* _Activity_
From the entries below, return only the lines starting at the one that contains "Given: Click Save icon in Object Placement" and ending at the one that contains "Image resolution: width=665", exactly as they stand.

* _Input for this task_
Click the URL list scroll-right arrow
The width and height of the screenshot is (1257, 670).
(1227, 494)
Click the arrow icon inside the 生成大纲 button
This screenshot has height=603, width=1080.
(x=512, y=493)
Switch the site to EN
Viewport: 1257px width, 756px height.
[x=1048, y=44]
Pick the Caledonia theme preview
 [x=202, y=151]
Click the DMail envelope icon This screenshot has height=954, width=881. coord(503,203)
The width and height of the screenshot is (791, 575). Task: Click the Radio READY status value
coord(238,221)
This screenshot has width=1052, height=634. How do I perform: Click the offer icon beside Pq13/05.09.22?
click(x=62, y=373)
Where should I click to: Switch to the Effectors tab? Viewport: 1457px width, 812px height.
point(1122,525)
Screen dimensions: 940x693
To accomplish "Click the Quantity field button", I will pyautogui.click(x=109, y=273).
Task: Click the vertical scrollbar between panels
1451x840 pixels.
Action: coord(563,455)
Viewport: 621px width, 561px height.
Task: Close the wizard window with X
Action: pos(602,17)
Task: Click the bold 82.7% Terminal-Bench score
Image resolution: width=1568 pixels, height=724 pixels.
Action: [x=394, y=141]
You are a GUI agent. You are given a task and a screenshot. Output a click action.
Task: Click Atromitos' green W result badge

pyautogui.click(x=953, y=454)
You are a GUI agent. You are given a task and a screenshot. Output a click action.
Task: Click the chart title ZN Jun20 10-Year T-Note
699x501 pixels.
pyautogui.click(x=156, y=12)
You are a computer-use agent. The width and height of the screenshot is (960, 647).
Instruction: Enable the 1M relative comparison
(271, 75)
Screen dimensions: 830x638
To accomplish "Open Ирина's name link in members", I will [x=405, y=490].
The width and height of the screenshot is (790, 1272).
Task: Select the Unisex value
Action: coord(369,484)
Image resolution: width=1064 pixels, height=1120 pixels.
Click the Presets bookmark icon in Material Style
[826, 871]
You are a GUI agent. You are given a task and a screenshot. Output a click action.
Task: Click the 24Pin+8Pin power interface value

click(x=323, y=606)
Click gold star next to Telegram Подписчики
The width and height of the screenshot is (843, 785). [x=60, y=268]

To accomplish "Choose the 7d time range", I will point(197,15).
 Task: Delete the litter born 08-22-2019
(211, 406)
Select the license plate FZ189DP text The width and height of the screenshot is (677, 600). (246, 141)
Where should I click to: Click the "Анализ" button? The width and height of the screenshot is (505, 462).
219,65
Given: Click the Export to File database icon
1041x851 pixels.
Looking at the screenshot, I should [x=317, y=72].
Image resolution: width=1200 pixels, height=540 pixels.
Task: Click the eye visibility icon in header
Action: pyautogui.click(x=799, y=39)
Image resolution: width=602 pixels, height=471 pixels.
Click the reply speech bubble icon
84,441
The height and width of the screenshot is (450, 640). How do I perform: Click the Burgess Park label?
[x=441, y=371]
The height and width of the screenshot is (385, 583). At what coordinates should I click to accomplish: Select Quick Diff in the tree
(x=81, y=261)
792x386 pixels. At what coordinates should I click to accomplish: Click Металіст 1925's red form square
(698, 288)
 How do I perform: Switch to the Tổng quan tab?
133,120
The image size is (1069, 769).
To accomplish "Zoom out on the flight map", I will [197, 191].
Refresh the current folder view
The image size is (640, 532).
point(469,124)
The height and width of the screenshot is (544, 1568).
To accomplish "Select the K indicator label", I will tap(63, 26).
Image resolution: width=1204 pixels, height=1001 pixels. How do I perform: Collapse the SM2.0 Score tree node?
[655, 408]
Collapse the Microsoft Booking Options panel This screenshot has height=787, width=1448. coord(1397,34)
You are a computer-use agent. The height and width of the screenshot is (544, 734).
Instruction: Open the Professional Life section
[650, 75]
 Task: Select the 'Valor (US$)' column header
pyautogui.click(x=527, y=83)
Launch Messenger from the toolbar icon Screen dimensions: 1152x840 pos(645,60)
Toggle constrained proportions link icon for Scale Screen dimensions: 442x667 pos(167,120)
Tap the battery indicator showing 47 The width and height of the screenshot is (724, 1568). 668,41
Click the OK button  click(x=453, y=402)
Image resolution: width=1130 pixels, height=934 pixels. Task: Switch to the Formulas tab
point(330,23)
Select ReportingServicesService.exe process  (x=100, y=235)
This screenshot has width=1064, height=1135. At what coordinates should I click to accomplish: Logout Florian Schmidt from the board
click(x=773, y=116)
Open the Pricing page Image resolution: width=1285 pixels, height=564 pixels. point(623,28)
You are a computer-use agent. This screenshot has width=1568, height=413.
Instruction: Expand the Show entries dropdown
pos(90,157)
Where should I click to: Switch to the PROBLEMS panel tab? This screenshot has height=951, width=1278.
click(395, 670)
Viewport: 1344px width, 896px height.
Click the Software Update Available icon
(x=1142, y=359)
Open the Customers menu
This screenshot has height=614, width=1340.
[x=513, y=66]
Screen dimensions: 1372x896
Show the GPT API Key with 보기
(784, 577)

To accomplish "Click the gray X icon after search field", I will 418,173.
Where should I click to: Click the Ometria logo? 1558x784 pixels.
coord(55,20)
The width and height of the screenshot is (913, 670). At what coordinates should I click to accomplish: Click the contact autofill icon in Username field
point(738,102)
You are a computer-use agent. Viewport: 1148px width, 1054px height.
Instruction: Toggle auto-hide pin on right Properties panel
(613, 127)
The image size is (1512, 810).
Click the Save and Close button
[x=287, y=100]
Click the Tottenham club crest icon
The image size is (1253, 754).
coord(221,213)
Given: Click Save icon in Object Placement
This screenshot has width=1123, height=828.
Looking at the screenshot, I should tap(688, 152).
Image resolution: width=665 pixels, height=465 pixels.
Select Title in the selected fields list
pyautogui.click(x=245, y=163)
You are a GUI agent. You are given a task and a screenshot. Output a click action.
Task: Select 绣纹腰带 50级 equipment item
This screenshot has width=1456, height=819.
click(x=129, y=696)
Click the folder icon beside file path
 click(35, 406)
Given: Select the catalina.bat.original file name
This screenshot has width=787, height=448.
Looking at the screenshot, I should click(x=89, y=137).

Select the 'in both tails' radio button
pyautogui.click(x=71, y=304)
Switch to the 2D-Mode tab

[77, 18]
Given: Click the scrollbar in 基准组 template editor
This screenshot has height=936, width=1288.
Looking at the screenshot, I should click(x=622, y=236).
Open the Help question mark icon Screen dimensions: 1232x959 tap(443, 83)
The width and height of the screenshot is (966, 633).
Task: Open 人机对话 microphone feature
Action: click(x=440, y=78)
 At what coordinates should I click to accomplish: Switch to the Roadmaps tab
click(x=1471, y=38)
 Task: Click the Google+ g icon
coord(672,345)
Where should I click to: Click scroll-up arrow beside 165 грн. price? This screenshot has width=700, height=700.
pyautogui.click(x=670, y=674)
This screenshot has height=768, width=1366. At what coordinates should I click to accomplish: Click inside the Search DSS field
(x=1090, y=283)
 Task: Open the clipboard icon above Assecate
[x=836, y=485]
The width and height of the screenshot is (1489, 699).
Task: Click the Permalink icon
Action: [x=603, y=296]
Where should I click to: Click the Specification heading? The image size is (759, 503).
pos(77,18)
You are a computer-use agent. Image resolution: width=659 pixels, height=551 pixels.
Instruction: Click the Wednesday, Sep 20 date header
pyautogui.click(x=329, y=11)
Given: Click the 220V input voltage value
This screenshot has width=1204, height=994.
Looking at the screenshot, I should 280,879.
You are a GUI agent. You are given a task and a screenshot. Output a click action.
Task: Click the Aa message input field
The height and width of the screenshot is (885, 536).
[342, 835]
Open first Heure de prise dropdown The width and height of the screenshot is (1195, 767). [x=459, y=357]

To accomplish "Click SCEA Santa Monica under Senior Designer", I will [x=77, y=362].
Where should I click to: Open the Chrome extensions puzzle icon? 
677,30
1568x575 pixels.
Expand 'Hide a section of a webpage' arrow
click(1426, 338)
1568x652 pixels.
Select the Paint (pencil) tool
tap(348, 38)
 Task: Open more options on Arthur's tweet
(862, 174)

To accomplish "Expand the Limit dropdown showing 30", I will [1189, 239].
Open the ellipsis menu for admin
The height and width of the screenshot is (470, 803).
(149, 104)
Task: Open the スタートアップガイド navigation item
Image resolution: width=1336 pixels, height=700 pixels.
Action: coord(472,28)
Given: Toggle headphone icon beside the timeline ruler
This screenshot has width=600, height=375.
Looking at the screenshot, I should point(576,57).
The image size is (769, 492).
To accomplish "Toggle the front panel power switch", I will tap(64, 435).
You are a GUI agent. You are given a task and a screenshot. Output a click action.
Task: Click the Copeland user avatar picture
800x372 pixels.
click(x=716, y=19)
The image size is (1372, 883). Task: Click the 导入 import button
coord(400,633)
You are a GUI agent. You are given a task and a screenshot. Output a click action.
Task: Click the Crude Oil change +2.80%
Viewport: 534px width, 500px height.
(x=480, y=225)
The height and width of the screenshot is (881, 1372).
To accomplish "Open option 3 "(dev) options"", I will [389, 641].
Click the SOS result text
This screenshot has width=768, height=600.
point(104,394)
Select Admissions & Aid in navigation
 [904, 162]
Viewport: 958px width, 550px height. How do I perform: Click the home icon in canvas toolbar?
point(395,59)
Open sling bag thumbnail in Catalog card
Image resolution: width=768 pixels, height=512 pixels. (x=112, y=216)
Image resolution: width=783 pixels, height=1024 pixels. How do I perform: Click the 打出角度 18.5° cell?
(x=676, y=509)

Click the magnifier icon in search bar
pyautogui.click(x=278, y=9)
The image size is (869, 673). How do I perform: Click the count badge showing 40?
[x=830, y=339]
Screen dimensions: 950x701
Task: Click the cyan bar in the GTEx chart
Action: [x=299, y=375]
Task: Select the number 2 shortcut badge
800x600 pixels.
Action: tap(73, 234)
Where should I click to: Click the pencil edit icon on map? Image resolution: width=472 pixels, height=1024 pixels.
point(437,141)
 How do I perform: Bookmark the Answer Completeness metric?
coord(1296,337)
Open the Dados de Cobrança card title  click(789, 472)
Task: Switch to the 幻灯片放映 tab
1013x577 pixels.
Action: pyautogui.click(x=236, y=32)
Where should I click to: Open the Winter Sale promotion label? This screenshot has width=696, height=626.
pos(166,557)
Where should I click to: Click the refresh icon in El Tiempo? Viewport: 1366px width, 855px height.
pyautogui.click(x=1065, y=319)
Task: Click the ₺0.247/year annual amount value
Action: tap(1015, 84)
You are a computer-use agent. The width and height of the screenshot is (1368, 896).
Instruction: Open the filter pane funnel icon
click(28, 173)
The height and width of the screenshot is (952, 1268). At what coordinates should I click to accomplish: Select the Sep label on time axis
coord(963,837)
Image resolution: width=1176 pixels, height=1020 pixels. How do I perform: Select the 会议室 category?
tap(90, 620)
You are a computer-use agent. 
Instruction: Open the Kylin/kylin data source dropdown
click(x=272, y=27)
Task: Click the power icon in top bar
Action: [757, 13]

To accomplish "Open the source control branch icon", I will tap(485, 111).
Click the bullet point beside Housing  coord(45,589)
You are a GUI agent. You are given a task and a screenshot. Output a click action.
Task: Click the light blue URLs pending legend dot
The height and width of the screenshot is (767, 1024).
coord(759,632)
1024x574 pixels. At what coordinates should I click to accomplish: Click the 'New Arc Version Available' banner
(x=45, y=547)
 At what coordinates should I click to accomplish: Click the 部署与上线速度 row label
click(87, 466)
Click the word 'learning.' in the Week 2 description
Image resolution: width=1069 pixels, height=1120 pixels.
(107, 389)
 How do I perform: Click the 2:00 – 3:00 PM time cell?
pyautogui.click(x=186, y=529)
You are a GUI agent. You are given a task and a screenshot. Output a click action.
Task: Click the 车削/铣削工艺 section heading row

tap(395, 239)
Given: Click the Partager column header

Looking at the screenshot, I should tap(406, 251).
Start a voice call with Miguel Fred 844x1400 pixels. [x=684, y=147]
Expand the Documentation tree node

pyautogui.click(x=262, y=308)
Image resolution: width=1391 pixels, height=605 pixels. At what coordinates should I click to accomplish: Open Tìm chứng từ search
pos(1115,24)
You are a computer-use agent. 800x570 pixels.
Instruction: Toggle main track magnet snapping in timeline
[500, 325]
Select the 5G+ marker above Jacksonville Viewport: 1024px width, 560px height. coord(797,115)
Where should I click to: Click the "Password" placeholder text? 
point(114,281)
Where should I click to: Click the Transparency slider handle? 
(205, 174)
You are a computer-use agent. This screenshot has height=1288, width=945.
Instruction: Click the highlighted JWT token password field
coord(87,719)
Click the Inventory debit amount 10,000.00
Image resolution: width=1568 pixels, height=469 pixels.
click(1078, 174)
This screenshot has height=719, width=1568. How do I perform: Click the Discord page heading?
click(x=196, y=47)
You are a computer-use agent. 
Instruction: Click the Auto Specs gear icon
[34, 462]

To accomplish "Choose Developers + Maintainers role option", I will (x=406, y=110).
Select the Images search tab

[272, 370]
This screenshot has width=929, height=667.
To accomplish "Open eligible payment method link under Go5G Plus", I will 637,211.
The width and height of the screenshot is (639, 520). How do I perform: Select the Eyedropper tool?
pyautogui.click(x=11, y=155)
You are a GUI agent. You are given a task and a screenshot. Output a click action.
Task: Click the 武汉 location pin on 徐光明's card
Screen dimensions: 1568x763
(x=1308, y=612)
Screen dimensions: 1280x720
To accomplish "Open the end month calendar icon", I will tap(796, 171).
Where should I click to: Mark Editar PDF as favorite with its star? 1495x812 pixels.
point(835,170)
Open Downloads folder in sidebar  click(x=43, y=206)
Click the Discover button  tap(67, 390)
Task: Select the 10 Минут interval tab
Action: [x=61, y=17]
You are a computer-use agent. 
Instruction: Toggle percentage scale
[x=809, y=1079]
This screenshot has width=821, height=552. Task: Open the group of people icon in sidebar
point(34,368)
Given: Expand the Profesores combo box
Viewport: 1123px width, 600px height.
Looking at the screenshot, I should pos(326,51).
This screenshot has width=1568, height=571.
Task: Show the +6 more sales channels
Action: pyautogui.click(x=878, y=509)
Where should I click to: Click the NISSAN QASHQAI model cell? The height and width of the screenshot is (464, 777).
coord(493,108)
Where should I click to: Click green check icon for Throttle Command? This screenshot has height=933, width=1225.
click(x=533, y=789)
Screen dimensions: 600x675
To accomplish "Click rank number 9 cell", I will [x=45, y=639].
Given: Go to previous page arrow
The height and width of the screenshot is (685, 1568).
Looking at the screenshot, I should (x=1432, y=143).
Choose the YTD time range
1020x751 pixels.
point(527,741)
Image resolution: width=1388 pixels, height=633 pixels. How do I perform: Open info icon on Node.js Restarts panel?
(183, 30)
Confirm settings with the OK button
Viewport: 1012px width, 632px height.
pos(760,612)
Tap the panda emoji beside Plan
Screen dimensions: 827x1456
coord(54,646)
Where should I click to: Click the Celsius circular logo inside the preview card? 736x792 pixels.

* _Reply_
Given: Click Save icon in Object Placement
This screenshot has width=1123, height=828.
Looking at the screenshot, I should tap(688, 152).
Image resolution: width=665 pixels, height=465 pixels.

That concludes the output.